The most simple solution is to double the array size. But after doubling the array size, we must rearrange the key-value pairs.
Suppose the array’s length is 4, with key1’s hash value being 0 and key2’s hash value being 4. Since the array’s length is 4, both of these keys are stored at index 0. After doubling the array size, key1 should be stored at index 0 and key2 at index 4. After resizing, we must rearrange these pairs. This process is called resizing or rehashing.
This basic resizing algorithm resolves the conflict issue, but if the array becomes very large, we must move many pairs to their new locations, which can consume much CPU in a short time.

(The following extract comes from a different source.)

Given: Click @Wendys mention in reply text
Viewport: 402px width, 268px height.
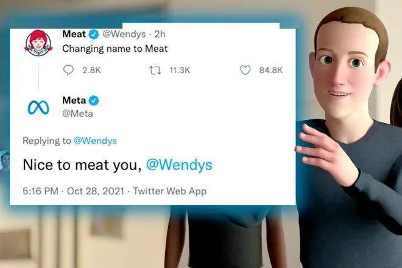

To improve this, instead of doubling the array size, we could increase the size one step at a time. For example, we add one element to the array at a time and move the corresponding pairs to the new array item. Now, we need to consider how to calculate the index.
Suppose we use the old hash function hash(key) % 4 and get an index of 1, 2, or 3. In this case, we know there is no new array item for those keys—they are correctly indexed by the old hash function. However, if the index is 0, after adding the new item, its correct index could be 0 or 4, so we need to use a new hash function hash(key) % 8 to find the correct index.
With two hash functions (hash(key) % 4 and hash(key) % 8), we need to determine which one to use. The solution is simple: we can maintain a cursor to track which elements have already been resized. First, we use the old hash function to calculate the index. If the index is less than the cursor, it means we have already created a new array element for it, so we use the new hash function. If the index is greater than or equal to the cursor, we know it doesn’t have a new array element, so the old hash function is correct.
def index(key)
i = hash(key) % @n
if i < @cursor
i = hash(key) % (@n * 2)
end
i
end
Summary
This article doesn’t cover all the details, such as how to maintain the @n, but I hope it gives you a clear understanding of linear hashing. Learning an algorithm’s implementation may seem complex at first, but once we understand the ideas behind it, everything becomes much clearer.